Dagli arresti domiciliari in seminario all’obbligo di dimora a Ferrara. Così è stata modificata la misura cautelare per il sacerdote 40enne di Enna Giuseppe Rugolo che è imputato nel processo con rito abbreviato con l’accusa di violenza sessuale aggravata a danni di minori. Il prete era stato arrestato proprio nel Comune dell’Emilia Romagna nell’aprile del 2021. Adesso, precisamente l’11 giugno, sarebbero scaduti i termini di custodia per gli arresti domiciliari e, per questo, la procura ha chiesto la modifica con l’obbligo di dimora. Una misura che potrà avere una durata massima di due anni. Dunque, un cambiamento dovuto «al mero trascorrere del tempo» come sottolinea il tribunale di Enna che ricorda che restano ancora presenti le esigenze cautelari per «l’attualità del pericolo sociale».

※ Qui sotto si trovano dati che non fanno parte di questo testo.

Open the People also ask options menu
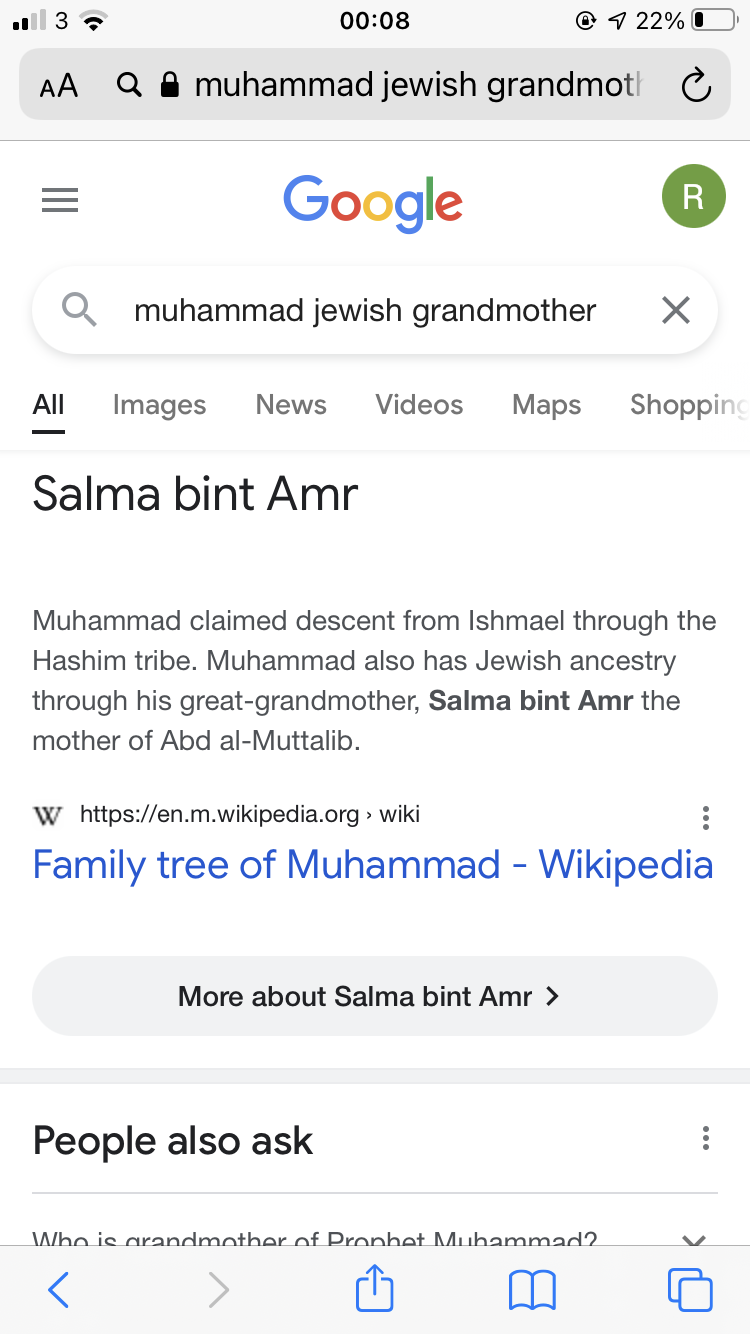The width and height of the screenshot is (750, 1334). 706,1138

Dal seminario Rugolo non potrà mai uscire durante le ore serali e dalla città di Ferrara si potrà allontanare solo se autorizzato e per essere presente alle udienze del processo che si sta celebrando a suo carico. Finora, l’ex parroco è stato quasi sempre assente. Dopo la ricostruzione fatta dall’ex capo della squadra mobile di Enna Antonino Ciavola – che si era occupato delle indagini – durante la scorsa udienza durata più di quattro ore, la prossima (già fissata per il 7 luglio) sarà interamente dedicata alla persona offesa e al padre. Quest’ultimo, un poliziotto oggi in pensione, durante una delle scorse udienze, era stato accusato dai legali dell’imputato di abuso d’ufficio per delle registrazioni effettuate. A prendere parola sarà proprio anche il giovane, all’epoca minorenne, dalla cui denuncia è partita tutta l’indagine durante la quale sarebbero emersi anche altri due casi di violenze subite da ragazzi che frequentavano l’associazione giovanile guidata dall’ex parroco.
Intanto, nei mesi scorsi è già stato conferito l’incarico ai periti per la trascrizione delle intercettazioni. Anche quelle di conversazioni tra l’imputato e altri esponenti del clero, compreso il vescovo della diocesi di Piazza Armerina Rosario Gisana. Dialoghi, che sono stati prodotti in fase di indagine, in cui il vescovo ammetterebbe di essere a conoscenza della vicenda. E non solo: stando a quanto denunciato dai genitori della vittima, ci sarebbe anche la discussione in cui «la diocesi ci offrì dei soldi della Caritas in cambio di una clausola di riservatezza e del silenzio di nostro figlio». Il vescovo quando è stato sentito in procura come persona informata sui fatti, invece, ha sostenuto che sarebbero stati i genitori a fare a loro una richiesta di denaro. La diocesi non è stata accolta come parte civile nel processo in cui resta responsabile civile, chiamata a risarcire il danno, insieme alla parrocchia di San Giovanni Battista dove sarebbero avvenute le violenze denunciate.